Whilst it is not easy to predict exactly when a website will repel the intended audience, there are telltale signs when this is likely to occur. By watching out for these telltale signs, the situation of website visitors being repelled by the website can be averted.
Before I delve into the telltale signs that indicate that a website is turning away customers, let me emphasise the importance of watching out for these signs. The problem with losing an audience, is that it is something the happens beneath the surface, and you won’t notice it unless you are actively looking.
If you are not actively looking, you will not be clued in to the fact that you are losing your audience until the damage is done. Once the damage is done, it is possible but difficult to get back on top. A website owner therefore has to be vigilant to ensure that they are on top of things.
How does one stay vigilant? It’s by doing three things: measure, measure, and measure. It is critical for a website owner to regularly measure the analytics and traffic patterns for the website. You can refer to the blog titled, Finger On The Pulse: Web Analytics ,that goes into detail on keeping track of website stats.
It is only by keeping track of metrics such as, who visits a website, how long they spend on it or which pages are popular, that a website owner can pick up when things are slowing down, or their website is performing below par. If there are telltale signs for website visitor loss, they will clearly show in the analytics.
Simply identifying the telltale signs is not enough. It is necessary to take action, and the first step towards taking action, is identifying the cause for the website visitor loss.
The following, are some of the reasons a website may be losing visitors, or not getting enough in the first place. A website owner has to get to the root cause, if they are going to take remedial action. Getting this step right is important because, only then can they be sure they are taking the right actions, that will result in the desired results.
Everybody is in a rush nowadays. People no longer have the patience to sit and watch a website load. This might have been acceptable in the 90s when the Internet was in its infancy, but certainly not in recent times.
People want websites to load as fast as lightning, and if a website fails to deliver on this front, the end result is simply people abandoning the website in droves.
There are several reasons why a website could be slow. It could be because it is running on an underperforming server stack, and the website owner might have to consider getting a better hosting solution. It could also be a matter of poor technical design, and many things in-between.
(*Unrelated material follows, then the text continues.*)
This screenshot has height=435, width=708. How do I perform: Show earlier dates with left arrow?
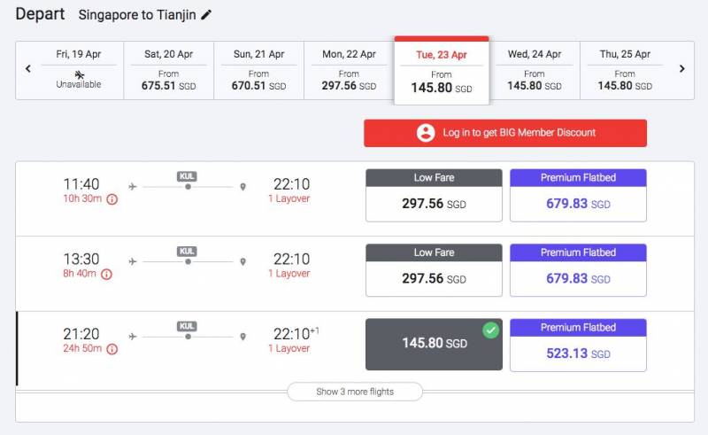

The issue of speed becomes even crucial when considering that, many people are now browsing the Web on mobile devices, which might load pages slower compared to their desktop counterparts.
Whilst on the issue of mobile devices, the subject cannot be concluded without touching on the matter of responsive design. Responsive design is the idea that a website will automatically change its display to conform to the size of device it is being viewed on.
Responsive design means that the same website can be viewed comfortably on mobile devices just as it is viewed on desktop displays. This means that users do not have to scroll sideways, just because the website is being viewed on a mobile phone.
In these times, if your website is not responsive, you are probably trying the patience of your website visitors, and most of them will not tolerate this inconvenience, the end result is people abandoning the website.
People do not talk of the importance of good navigation on a website often enough. Poor navigation can result in people not finding the information and content they need quickly and easily.
One of the short-sighted misconception for the website owner to have, is to think that people are as familiar with where everything on the website, as well as the owner. In reality, this is not the case. It is the duty of the website owner to make content as accessible as possible, by providing optimal navigation.
People visit a website in order to consume content. It is therefore critical that a website has great content to keep visitors engaged and coming back for more. Bad content means that few will ever visit again.
It’s not just a matter of having great content: it is equally important that the content be fresh. After all, few will visit a website to see old and stale content. It is therefore critical for a website owner to develop a plan to generate fresh content on a regular basis.
Some ideas to generate fresh content are publishing a newsletter or a blog. These types of publications inherently mean that the website generates content on a consistent and regular basis. Online videos are also a good approach.
No matter how you look at it, presentation is important. A website might have the greatest content, but this will not guarantee an audience uptake. How a website looks and its presentation will always be a significant factor in retaining visitors.
Aesthetics deals with the use of colours, font and images as well as layout. It can be surprising how different layouts can have very different impacts on an audience, simply by changing these factors.
Just as you consider some of the factors discussed above as a website owner, or someone considering owning one, it is important to remember that yes: appearances do matter, and taking this into consideration, can mean the considerable difference between losing and retaining website visitors, some of whom become customers in the long run.